EYE ON JANN: It looks like Jann Wenner will get his shot at reality TV stardom. According to two Wenner Media sources, the Rolling Stone founder has signed a deal with MTV to star in an “Apprentice”-type reality show about aspiring music journalists. The New York Post reported in July that Wenner was in early talks with the network, but the long silence since then made it seem as if the project was stalled. One source said the show will begin production in the spring, with plans to air it next fall. A Wenner Media spokesman declined to comment Thursday, and an MTV spokesman did not return calls.
Jeff Bercovici

LIVING ON: Budget Living is on the block. OK, so that’s not exactly news. (To date, Meredith, Hachette Filipacchi, American Media, Rodale, Hearst and Newsweek — which previously bought Budget Travel from Budget Living founder Don Welsh — are said to have all looked at the title and passed.) But now Welsh seems to be becoming a more motivated seller, according to sources with ties to Budget Living. The magazine did not return calls for comment. Meanwhile, staff turnover continues to be an issue for the title, which just went monthly this fall. Photo director Greg Garry is leaving for a job at Weekend, and Real Simple has hired away Budget Living’s art director Sung Choi and its deputy editor, Alexa Yablonski, a Time Inc. spokeswoman confirmed.
Sara James

NO SIGNAL: If the news that Radar magazine was folding after just three issues came as a surprise, it was largely because it had been widely reported that Mort Zuckerman had pledged $25 million in funding.
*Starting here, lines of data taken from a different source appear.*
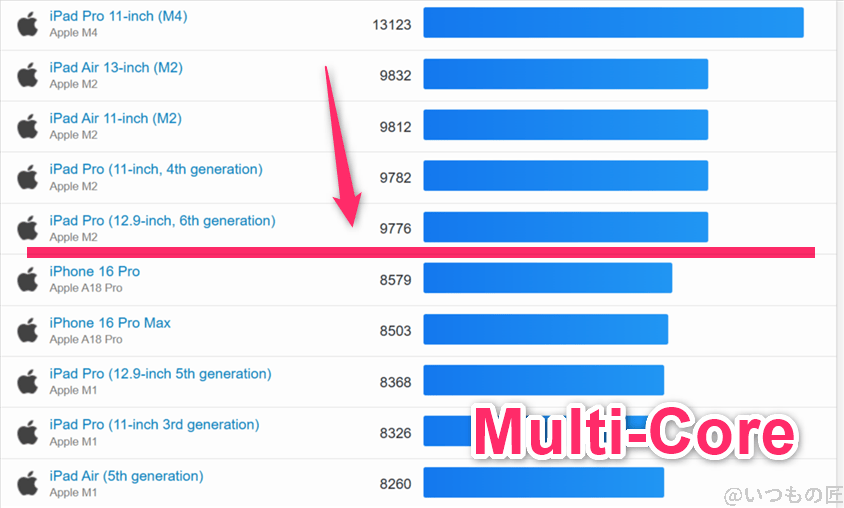The image size is (844, 508).
Task: Open iPad Pro (12.9-inch, 6th generation) link
Action: (x=162, y=220)
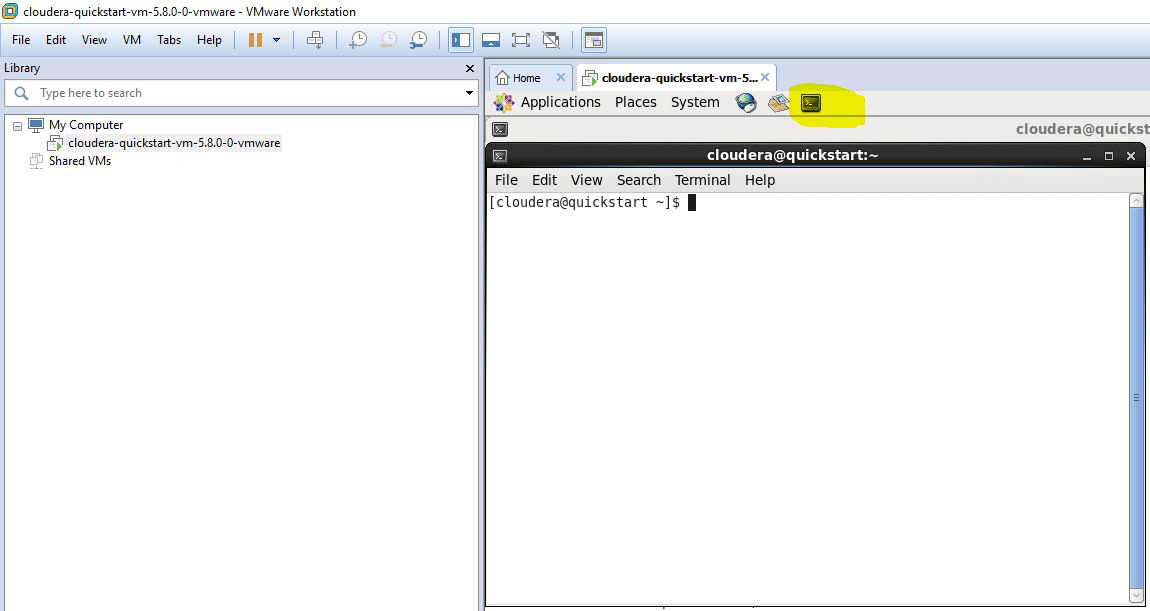Open the dropdown arrow beside the pause button
This screenshot has width=1150, height=611.
pyautogui.click(x=276, y=39)
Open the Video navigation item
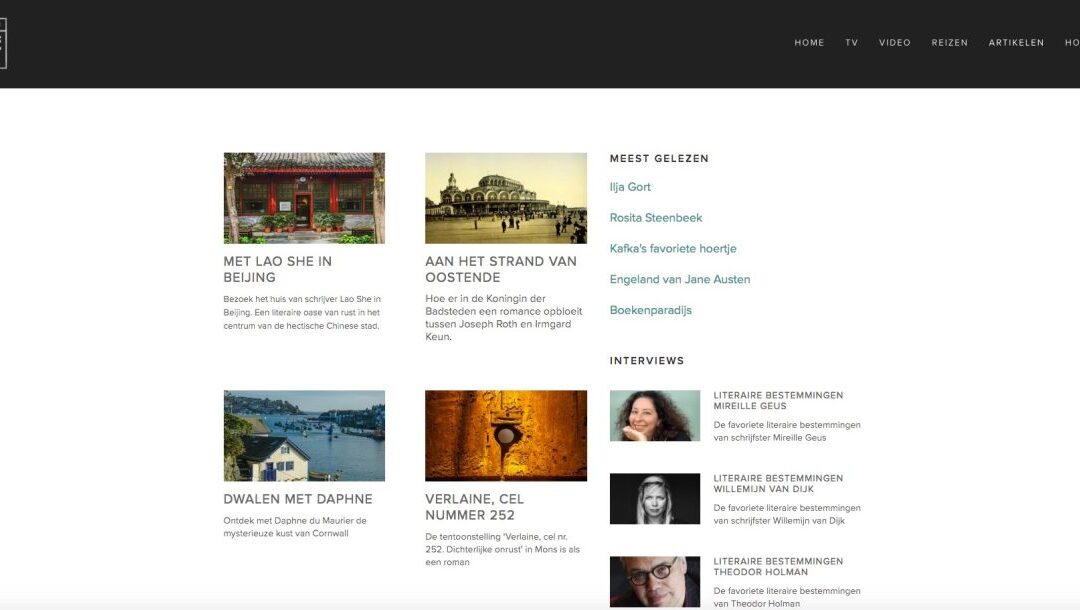 tap(894, 43)
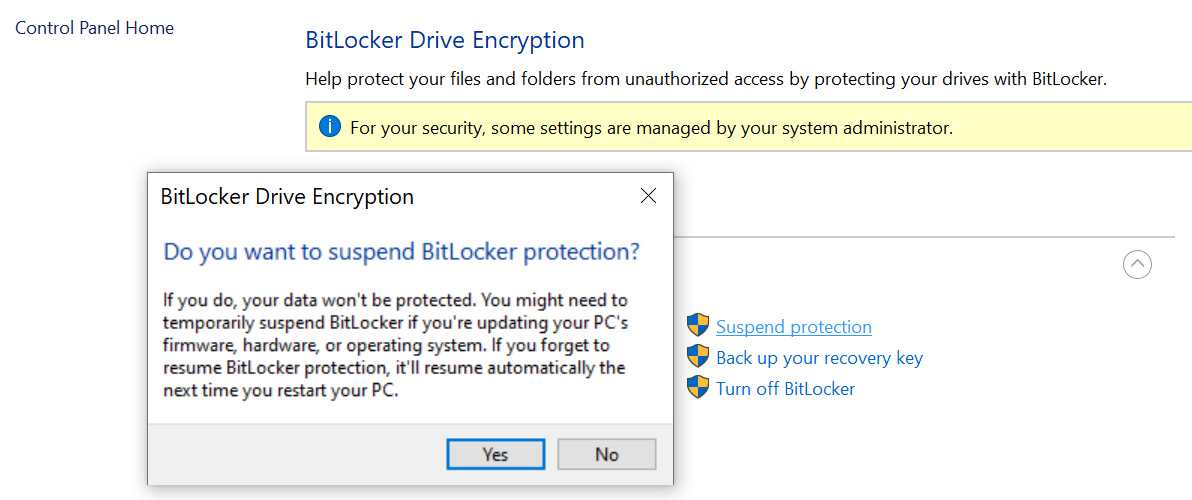Click the 'Help protect your files' description line
Viewport: 1192px width, 500px height.
point(705,79)
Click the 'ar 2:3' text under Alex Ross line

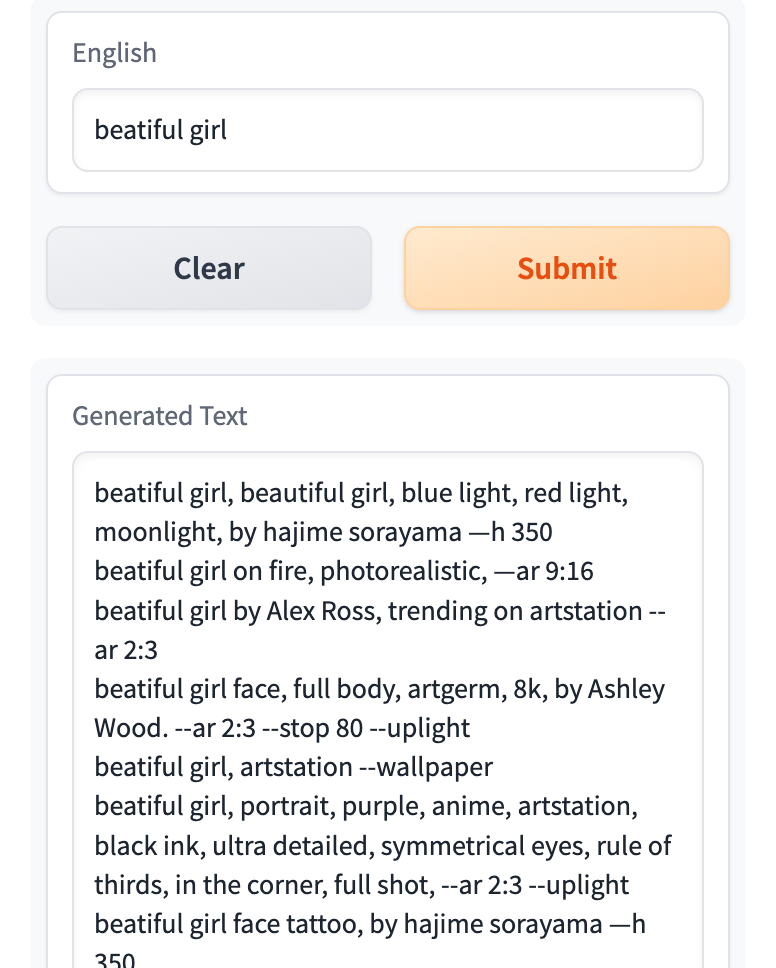tap(126, 650)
How, media watchers wondered, could a small start-up have burned through so much money so fast?

Easy: They never had it to begin with. “The agreement specifically limited the financing to $10 million,” said Zuckerman Thursday, a day after Radar’s staff found out about the shutdown. “I don’t know where that [$25 million figure] came from.”

This story first appeared in the December 16, 2005 issue of WWD. Subscribe Today.

In fact, Zuckerman said he will have spent a total of $12 million by the time he is through with Radar, and would have been prepared to spend more had the prospects seemed brighter, particularly on the ad front. “The issue was we could not foresee the proverbial light at the end of the tunnel,” Zuckerman said.

Of course, some might say he wasn’t looking hard enough. “Mort always gets cold feet,” said one longtime associate. “He should have gotten New York magazine, but he’s so obsessed with reducing his downside risk that he lost it.” (The source was referring to the 2003 auction in which Bruce Wasserstein ended up outbidding a consortium led by Zuckerman.)

The New York Daily News owner is apparently less averse in his recreational pursuits. As Radar’s staff collects severance and starts looking for other jobs, Zuckerman is heading off on a ski vacation — despite having broken his collarbone twice in falls. He blamed the spills on whiteout conditions, saying, “I am a good skier.”